A patent waiver, he said, would empower African scientists and industry, upgrade existing capabilities on the continent, and facilitate the diversification of manufacturing supply chains.
African leaders had arrived in Brussels on Thursday seeking some measure of European support on a patent waiver ahead of next week's talks at the World Trade Organization, where a proposal for the waiver, first submitted by South Africa and India back in 2020, is expected to be discussed.
Getting European support at the WTO was always going to be hard for the Africans.
EU countries, like Germany and France, have consistently opposed such a patent waiver on vaccines, ostensibly to protect the revenues needed for future innovation and business interests of big European pharmaceutical companies like BioNTech and Sanofi.
And on Friday, the president of the European Commission, Ursula von der Leyen, doubled down on the need for intellectual property right protections as "a very precious good," and as the work of scientists.

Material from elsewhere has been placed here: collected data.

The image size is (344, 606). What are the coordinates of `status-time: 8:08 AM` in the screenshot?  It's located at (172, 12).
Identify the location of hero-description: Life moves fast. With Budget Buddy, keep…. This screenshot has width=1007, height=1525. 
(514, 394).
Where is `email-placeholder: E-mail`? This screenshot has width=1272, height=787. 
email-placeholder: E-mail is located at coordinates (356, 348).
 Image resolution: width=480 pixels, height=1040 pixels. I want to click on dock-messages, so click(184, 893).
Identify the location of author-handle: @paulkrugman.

French president Emmanuel Macron told the same news conference that Europe was the biggest vaccine-exporter worldwide — a thinly-veiled allusion to the business interests at stake. Overall, the EU has exported over 1.8 billion vaccines doses, including donations.
While EU countries have donated more than 130 million doses to Africa there is a widespread view among experts that vaccine inequality can only be addressed through local production in the long term.
Vaccine manufacturers should be "incentivised to share their expertise, critical technologies and data, as well as their intellectual property through the temporary waiver," Phiona Atuhebwe, a new vaccines introduction medical officer for World the Health Organization, told EUobserver.
Last year, the WHO selected a consortium of South African companies to run an mRNA hub that recently announced that it had reverse-engineered Moderna's vaccines.
But Ramaphosa, speaking to the press in Brussels, said that the hub's work had been hampered by intellectual property barriers.
Senegalese president Macky Sall, who currently chairs the African Union, told journalists on Friday that he hopes to reach "a dynamic compromise agreement" at the WTO on a vaccine patent-waiver in the coming months.